終戦76年 遺された戦時の物語〈中〉〝紙〟が伝える戦争 資料検証し理解を 「平和展」で佐々木雄二さん

 上越市本城町の小川未明文学館(高田図書館内)で開かれている「平和展」(上越市主催、15日まで)は、「手紙から見る戦争」と題したコーナーを設けている。

 市民から提供された家族を案じる兵士の手紙、遺言状、銃後の生活を戦地の兵士に伝える絵はがきなどからは、正しい戦況を知らされず、翻弄(ほんろう)された市民の様子が浮かび上がる。

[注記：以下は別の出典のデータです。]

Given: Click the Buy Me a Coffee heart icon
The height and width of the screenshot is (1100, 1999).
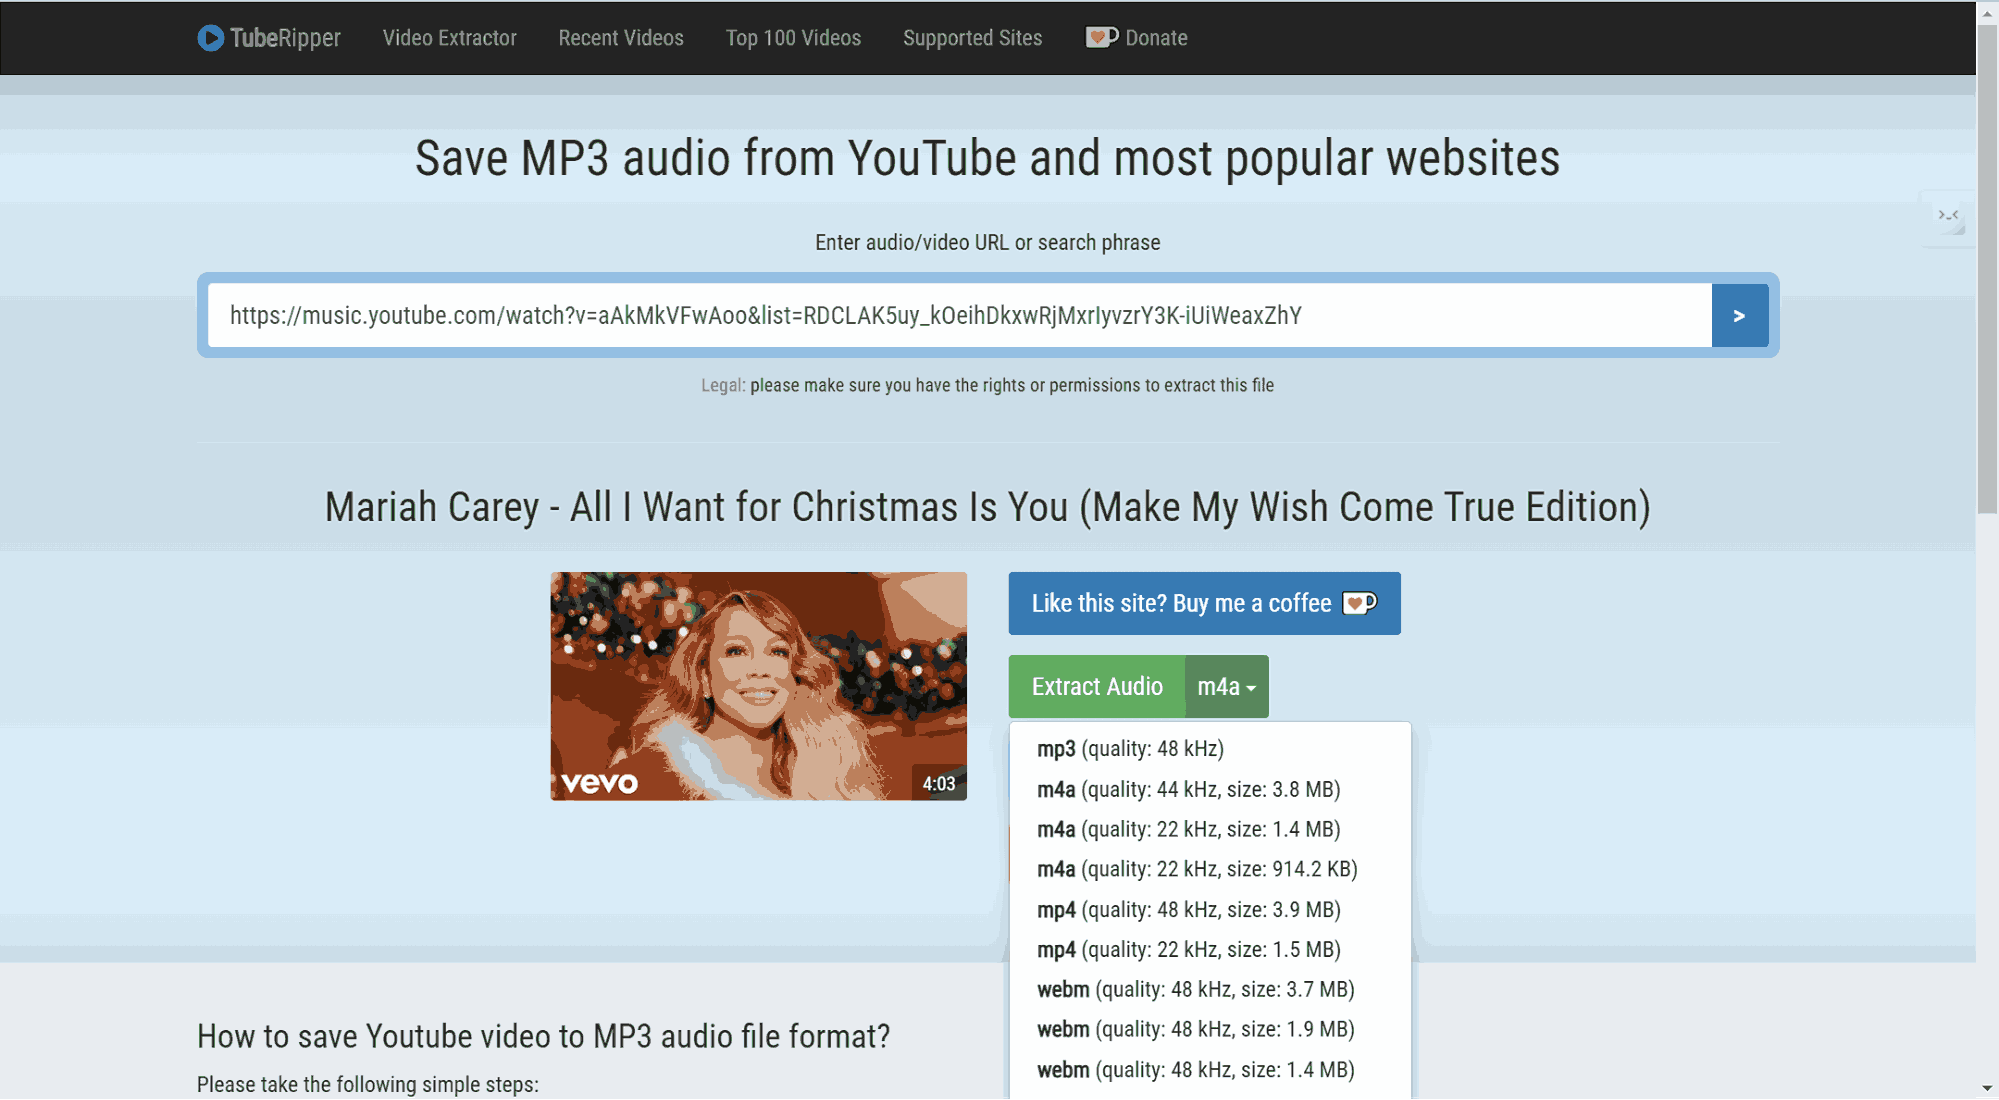Looking at the screenshot, I should 1356,603.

 前島記念池部郵趣会会長で、同市大和3の自宅にギャラリー「赤いポスト」(新型コロナウイルス感染症対策のため閉館中)を併設する佐々木雄二さん(75)は、資料提供者の一人。長年にわたり収集した膨大な数の切手や郵便、発行物の中から、同展では明治、大正、昭和初期の戦争にまつわる絵はがきや年賀状、軍事郵便、新聞や雑誌の付録として発行された双六(すごろく)などをパネルにまとめ掲示している。

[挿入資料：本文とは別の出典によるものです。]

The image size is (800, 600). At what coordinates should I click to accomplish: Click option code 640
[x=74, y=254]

 そこから読み取れることは、不利な戦況や多くの犠牲についてはひた隠しにし、戦争を美化して突き進んでいった時代の空気だという。

 子ども向けの付録として配られた双六は、名だたる画家が絵を手掛け、戦争が生み出す繁栄の面だけを描き出す。その陰に悲惨な犠牲があることなどみじんもうかがわせず、「戦争はこんなに輝かしく栄誉あることなのか」と遊びを通して子どもたちに教え込ませた。

佐々木さんが収集した、戦争にまつわるさまざまな資料が展示された「平和展」会場

 紙の資料が意味するもの、背景に隠された事実に思いを致すことが、史実を理解することだと佐々木さんは話す。戦争を知る世代が減少し、当時の記憶が失われつつある中、「『生身の物』として残る当時の資料を検証し、言葉だけでは伝わらない戦争の悲惨さや平和の尊さを、一人一人が理解してほしい」と願っている。